## Record extracts
>> BEGIN

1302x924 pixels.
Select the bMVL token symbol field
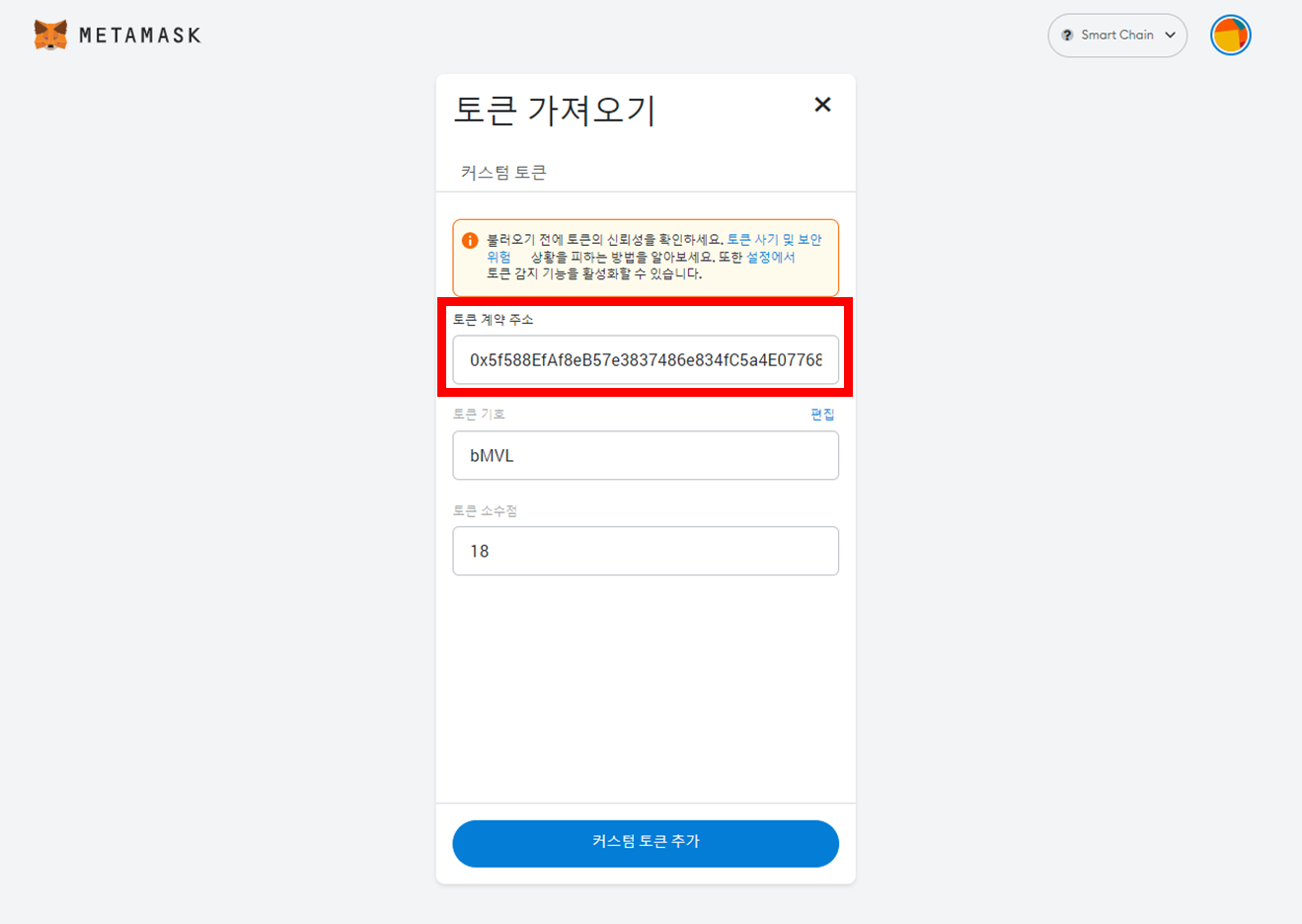coord(646,455)
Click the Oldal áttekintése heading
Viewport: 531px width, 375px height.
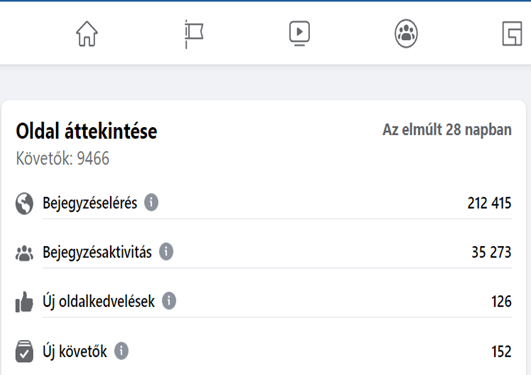[86, 131]
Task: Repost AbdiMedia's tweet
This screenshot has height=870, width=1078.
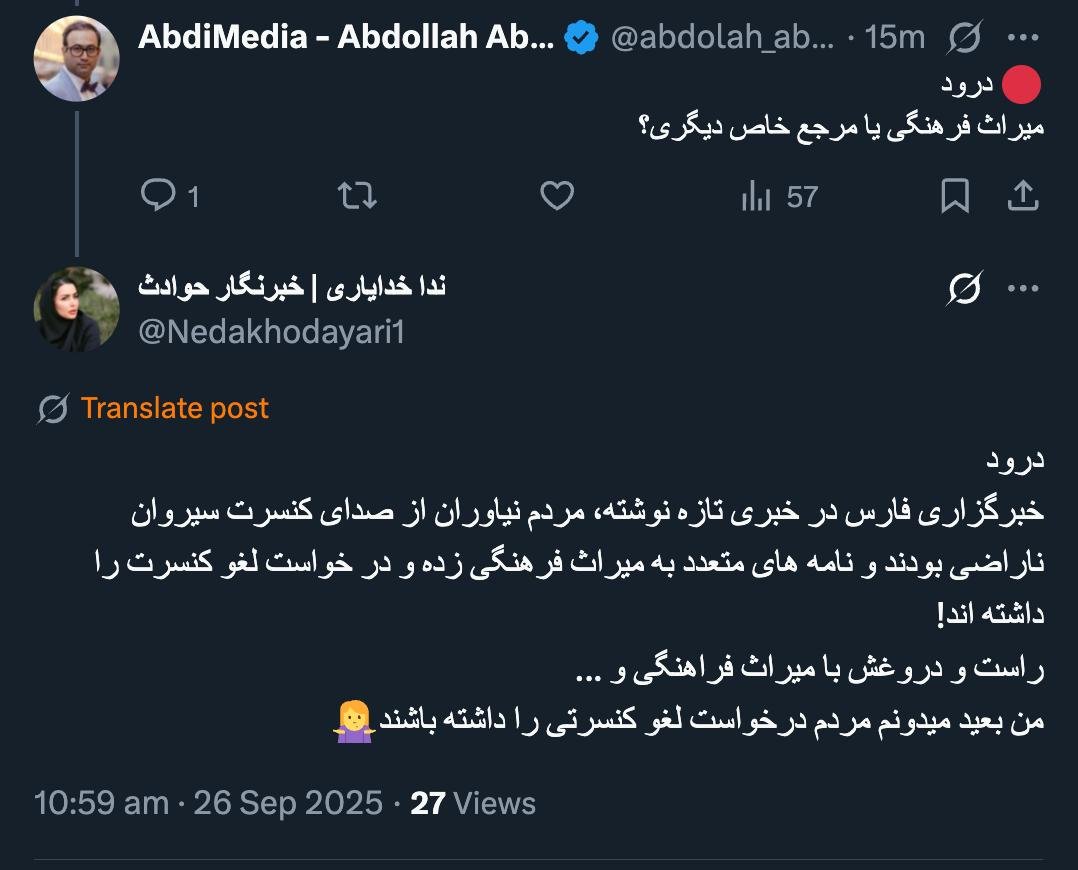Action: [357, 196]
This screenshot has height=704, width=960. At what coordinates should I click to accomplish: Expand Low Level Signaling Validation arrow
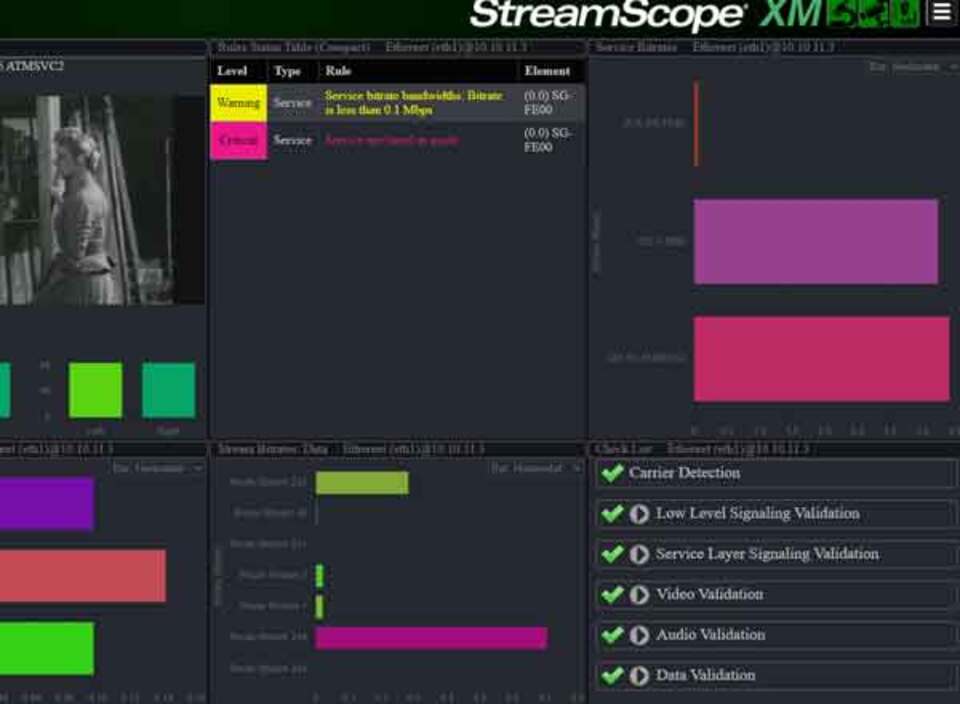tap(639, 514)
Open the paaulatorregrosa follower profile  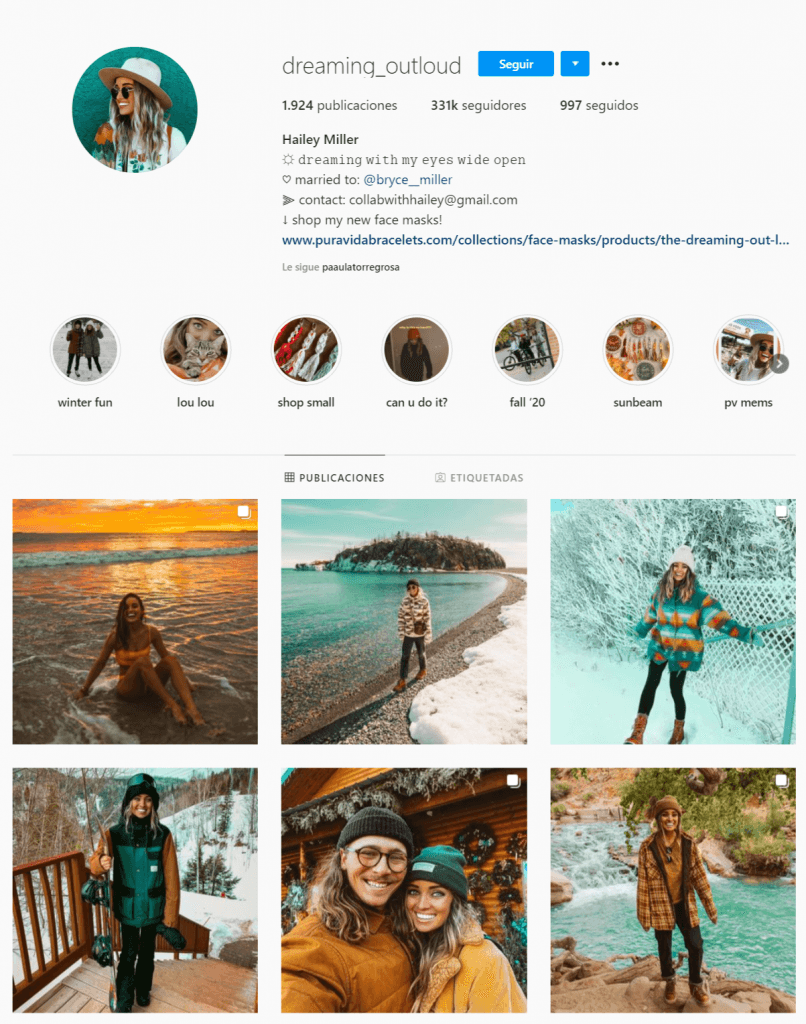361,267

>> END

## Aim of the exercise
Pick out every line of the material above that contains the string "width", and copy each of those lines in full.

## Answer below
Viewport: 531px width, 375px height.
This screenshot has height=870, width=1078.
This screenshot has height=704, width=960. At what coordinates should I click to accomplish: Expand Low Level Signaling Validation arrow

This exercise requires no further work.